The Making of Digital Historical Atlas: Some Examples from South India
The process of the mapping of the sub-continent started with its chaining (literally) as part of the early colonial enterprise. The agenda then was putting into time frames of knowledge and compartments of linearity so that as much data as possible could be mined and make India comprehensible to its new conquerors.
These processes overlooked the much more flexible ways of how geographical and historical knowledge had been couched in sources found on the subcontinent from both literature and inscriptions.
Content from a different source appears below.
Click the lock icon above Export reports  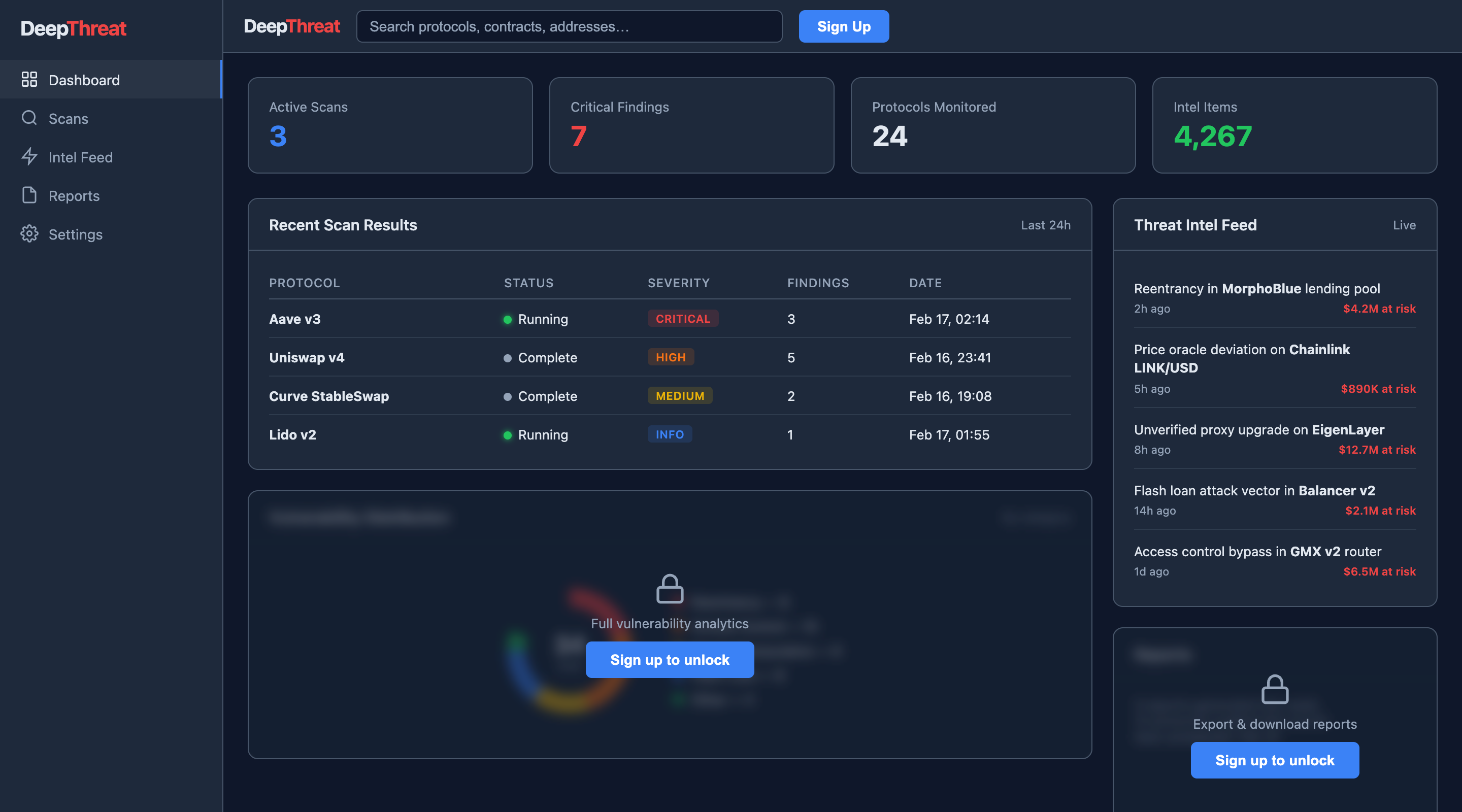point(1274,689)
Recent historiographical advances that make history a more inclusive subject compel us with the challenge of incorporating more history than merely the political or monumental.
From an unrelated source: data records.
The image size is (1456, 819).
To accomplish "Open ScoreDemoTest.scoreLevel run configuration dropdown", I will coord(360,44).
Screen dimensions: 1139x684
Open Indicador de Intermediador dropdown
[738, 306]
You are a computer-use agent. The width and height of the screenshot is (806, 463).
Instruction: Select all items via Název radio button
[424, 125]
New methodological tools vide the vast array of options provided by computer technology and through the use of relevant software now permits one to not only view more data but also allow for projecting the simultaneity of space and time. In other words, the linearity imposed by simply giving primacy to the dimensions of ‘time’ by historians can be convincingly countered if the recognition, as articulated in the views of recent geographical writings that ‘space’ must be viewed in terms of its multiple dimensions, is given equal importance.
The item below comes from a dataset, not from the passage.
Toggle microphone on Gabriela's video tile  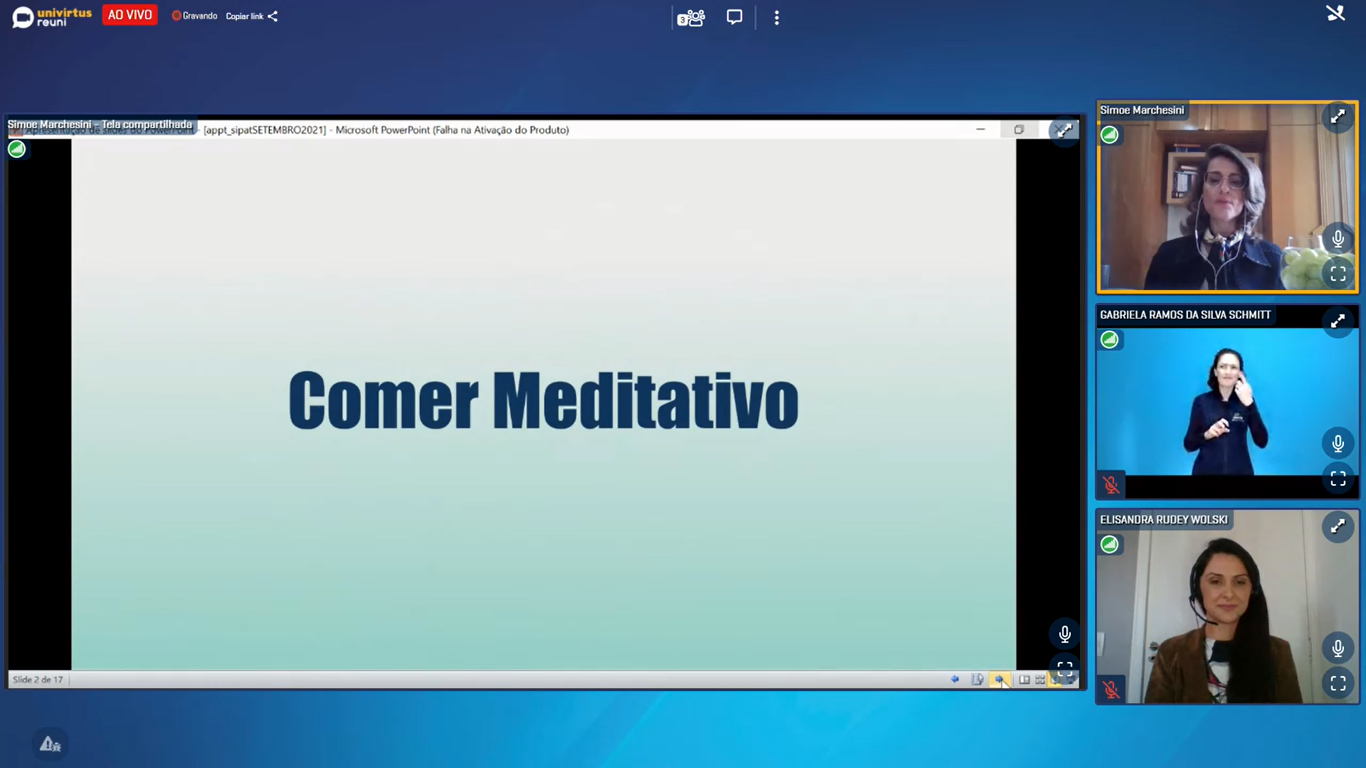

Through the procedures and methods of digital mapping the simultaneity of historical events and processes is possible in order to indicate how in a given spatial context historical change over time manifested itself to ultimately show that it was inhabited by co-existing different cultural levels of historical evolution.
Keywords: SOUTH INDIA, ANDHRA PRADESH, HISTORICAL MAPPING, DIGITAL ATLAS
Professor Aloka Parasher-Sen
Professor of History, Department of History,
My major publication include two books published in the main area of my interest in social history, namely, early Indian attitudes towards foreigners,tribes and castes. Three edited volumes on different aspects of the social, economic, cultural and religious history and archaeology of the Deccan.
I have collaborated with organization like the International Institute of Information Technology, the Centre for Deccan Studies, the National Institute of Tourism and Hospitality Management, the Salar Jung Museum and the State Department of Archaeology and Museums in Hyderabad. At the national level I have written course material for the Indira Gandhi National Open University and been advisor and member of committees at the Maulana Azad National Urdu University. At the International level I have been a Visiting Professor, in addititon to having had a Fulbright term, at the Univesity of California at Berkeley and have had a DAAD Fellowhip to be at the South Asia Institue at the University of Heidelberg.
I have presented rearch papers at several international conferences both in India and abroad like at the ICANAS sessions at Toronto and Hong Kong, at the University of Keil and University of Texas at Austin.
Currently I am Partner, heading the Andhra Pradesh team, in a major Ford Foundation funded Project on making a digital atlas of South India.